According to sleep specialists, more than 60% of the adult population confront with sleep troubles several times per week. This is why James Maas, PhD, leading sleep researcher and psychology professor at Cornell University shares a few tips and advice to help people who suffer from sleep troubles address their sleep-related issues to enjoy a better rest at night.

Establish a consistent bedtime routine. In time, your body will adjust to these actions by relaxing and by preparing for sleep. By repeating these activities in the same order, evening after evening, you’ll signal your body that time for sleep has arrived. Also, try to go to bed at the same time each evening.

Another thing you can do is to dim your lights before your bedtime, in order to set the mood for sleeping. Don’t watch any screens for at least two hours before bedtime, whenever possible. Computer, TV and smartphone screens emit a blue light which induces an alert state and prevents your body from unwinding.
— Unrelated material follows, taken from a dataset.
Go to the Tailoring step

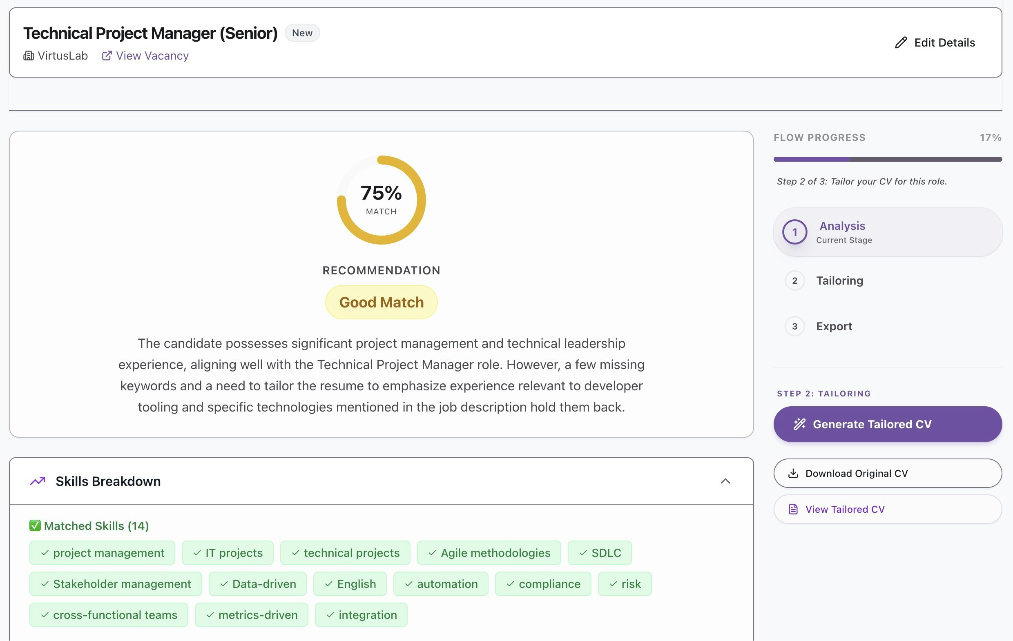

Invest in a good quality comfortable mattress. Be sure to check both positive and negative reviews, like these Ashley quality complaints before you make a decision on your new mattress.

Maas explained that people who sleep seven to eight hours a night but go to sleep at varied times feel less rested than those who stick to a strict and consistent sleeping schedule.

Also, don’t use an alarm clock to wake you up. By waking up naturally, you allow your body to go through all sleep phases and wake up at the right moment. The result is that you’ll feel refreshed and well-rested.

Don’t consume caffeine after 2pm. Caffeine consumption in the second part of the day leads to a difficulty to fall asleep, as well as to other sleep troubles.

Power naps during the day are very good for you, provided that they last a maximum of 20 minutes.